Chapter 9:

Hadoop Streaming

December 15, 2021
12 min read

Hadoop Streaming

Doug Cutting and Mike Cafarella officially introduced Apache Hadoop in April 2006, and it has been continuously evolving ever since. Apache Hadoop is a collection of open source software utilities that run on the network cluster using commodity hardware to solve many data and computation problems. In this article, we’ll discuss a utility from Hadoop called Hadoop Streaming and compare it to other technologies and explain how it works.

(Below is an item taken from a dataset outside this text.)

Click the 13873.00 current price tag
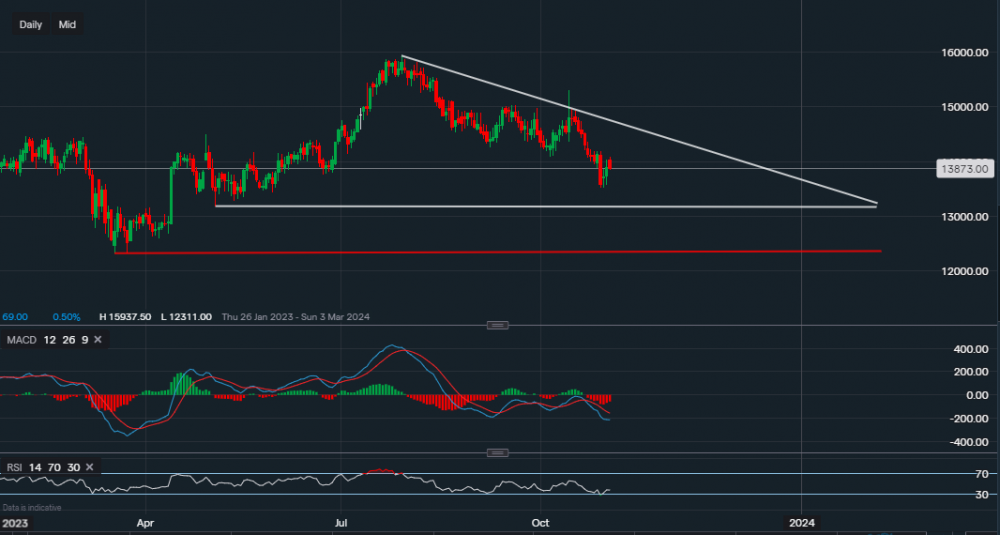 [x=964, y=169]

The Hadoop framework consists of a storage layer known as the Hadoop Distributed File System (HDFS) and a processing framework called the MapReduce programming model. Hadoop splits large amounts of data into chunks, distributes them within the network cluster, and processes them in its MapReduce Framework.

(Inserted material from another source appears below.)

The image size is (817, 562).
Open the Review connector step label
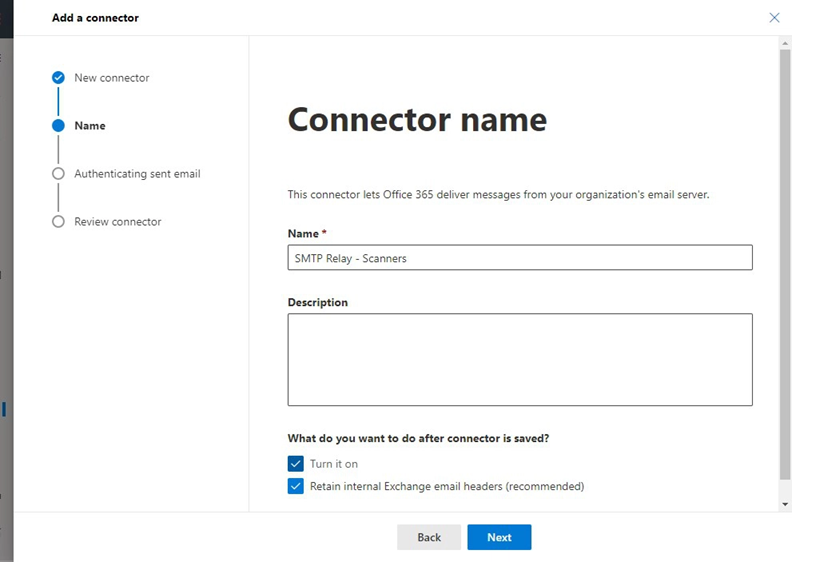(x=117, y=222)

People often use Hadoop to refer to the ecosystem of applications built on it, including Apache Pig, Apache Hive, Apache HBase, Apache Phoenix, Apache Spark, Apache ZooKeeper, Cloudera Impala, Apache Flume, Apache Sqoop, Apache Oozie, Apache Storm, and more. There are software/utilities that don’t need Hadoop to process data, such as Kafka and Spark (which can run on both Hadoop and non-Hadoop environments), and others.

Introduction to Hadoop Streaming

Hadoop Streaming is another feature/utility of the Hadoop ecosystem that enables users to execute a MapReduce job from an executable script as Mapper and Reducers. Hadoop Streaming is often confused with real-time streaming, but it’s simply a utility that runs an executable script in the MapReduce framework. The executable script may contain code to perform real-time ingestion of data. 

The basic functionality of the Hadoop Streaming utility is that it executes the Mapper and Reducer without any external script, creates a MapReduce job, submits the MapReduce job to the cluster, and monitors the job until it completes.

Hadoop vs Spark vs Kafka

There are other open source tools and utilities available in the market that perform real-time and batch analysis of big data. Choosing the best one requires extensive learning about these technologies. Hence, in this article, we have made a comparison between some popular tools that can help you to choose the best one suited for your requirements. Let us have a brief look at these tools.

Apache Spark is a fast, open source unified analytics tool suitable for big data and machine learning. Spark uses in-memory cluster computing and can handle a large volume of data by parallelizing data against its executor and cores, making it 100 times faster than conventional Hadoop analytics. Spark supports various programming languages, like Python, Java, Scala, and R, and it can run on top of Hadoop or Mesos, in the cloud or standalone. 

Apache Kafka is an open source distributed event streaming tool built for real-time stream processing. Event streaming means to capture data in real time from event sources like IoT sensors, mobile devices, and databases to create a series of events. The real-time data in Kafka can be processed by the event-processing tools like Apache Spark, Kafka-SQL, and Apache NiFi. 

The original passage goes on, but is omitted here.